Mia climbed back into the jeep and pushed Sam across to the passenger seat, forcing Blarney to jump into the back. Mia had the engine running before she returned her attention to the bandage, and as Sam’s screams cried out into the night a few seconds later, the jeep was already in motion.
4
They drove on. Houses and office blocks came and went.

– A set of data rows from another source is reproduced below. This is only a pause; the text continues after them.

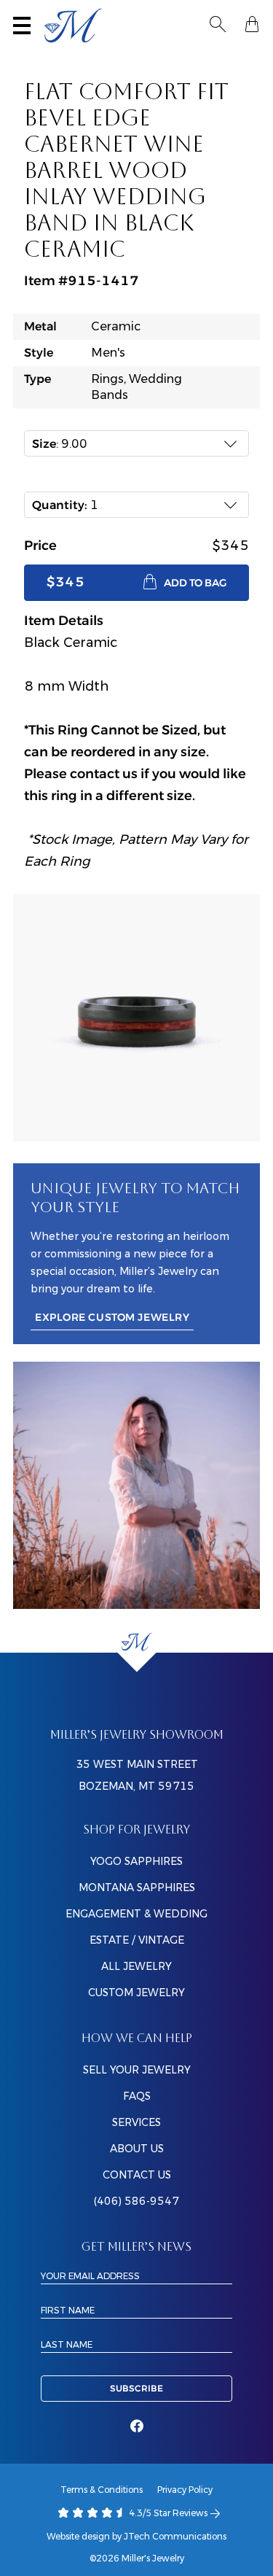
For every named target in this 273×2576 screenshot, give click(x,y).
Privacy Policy (185, 2489)
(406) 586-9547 (136, 2201)
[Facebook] (136, 2426)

Battered rows of shops faded out – cafes, pubs, restaurants, B&B’s, and Mia entered every one that still stood, looking for a first aid kit, pills, potions or ointment, something to help Sam, and in doing so, help herself shed some of the guilt hanging over her shoulders. Each building was little more than a shell. She found nothing. On and on they drove until finally the buildings fell away completely on one side of them, replaced by an inky black sea. By the time Mia had turned the jeep through the entrance to the old seaside pier, and flattened the feeble wooden barrier that was politely asking people to keep away, the rain had come on strongly. It suggested relief, yet still the heavy sky would not break above them.